TEACHER, AUTHOR, EDUblogger "I want to (read and) write books that unblock the traffic jam in everyone's mind." ~J. Updike
In my quest to build my own Teacher Toolbox I have been getting rid of outdated tools and collecting new shiny ones. Now, why would I bother? What is wrong with just assigning my students an essay of some sort? The answer? Motivation.
If the students do not find the assignments you give them to be relevant and engaging they will not “buy-in” to what you are selling. Below are a few ideas that I have collected. Some involve tech. Some do not. All can be adapted to fit whatever technology (or lack of) that you and your students have available to them. And that’s the point.
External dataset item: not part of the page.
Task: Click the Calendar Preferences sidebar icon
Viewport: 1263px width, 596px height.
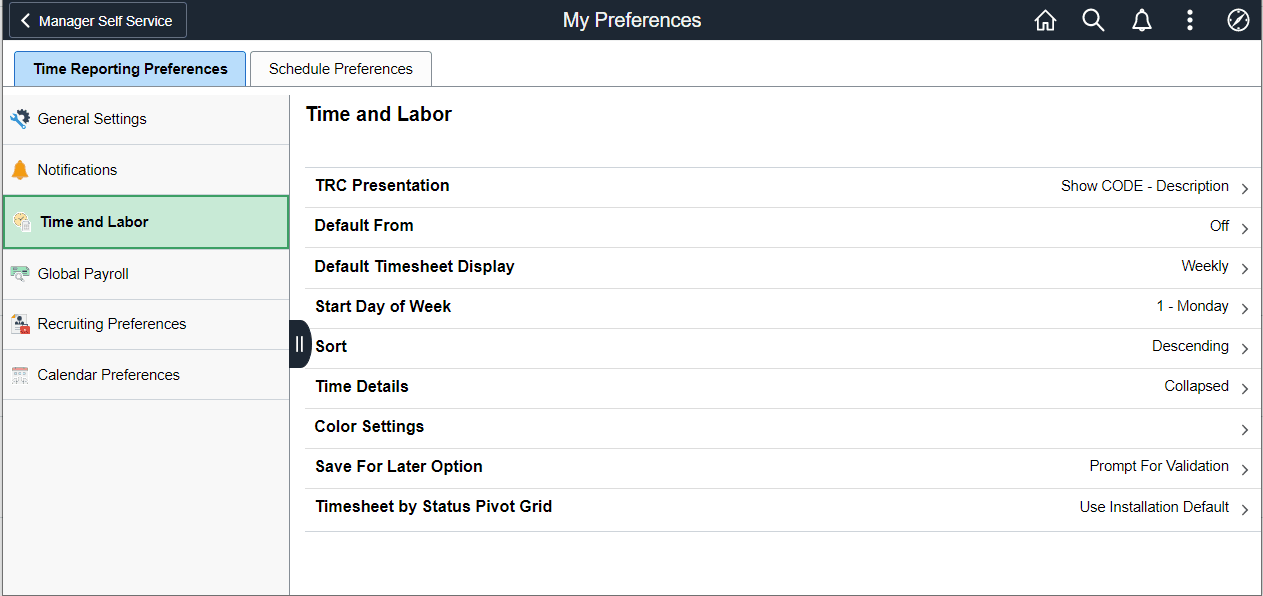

As connected educators we want to share our ideas and what we have “stumbled upon” with other educators. You look at what others have done successfully and think, “I like that…. but, you know…. if I did this... or that… it would be even better.” And then, you own it! You’ve made it fit your classroom and your students needs.
So, check out what is below… then tweak it and make it your own! Happy teaching! 🙂
#1 Fakebook Timeline Character Page:
This is a sample I made for the “The Outsiders” The template can be found in google templates under students & Teachers :Facebook Timeline Template.
This is a great “snapshot” on certain characters in a book your class is reading. It teaches perspective and point of view. However, I personally would like to add an “ABOUT” page that is similar to the TIMELINE . I believe this would help students dig deeper instead of just scratching the surface.
This can be done in group collaboration or independently. In addition, I have seen the low-tech version of this where the teacher printed out the blank template and brought in magazines. The students cut out magazinepictures and the information was handwritten into the section.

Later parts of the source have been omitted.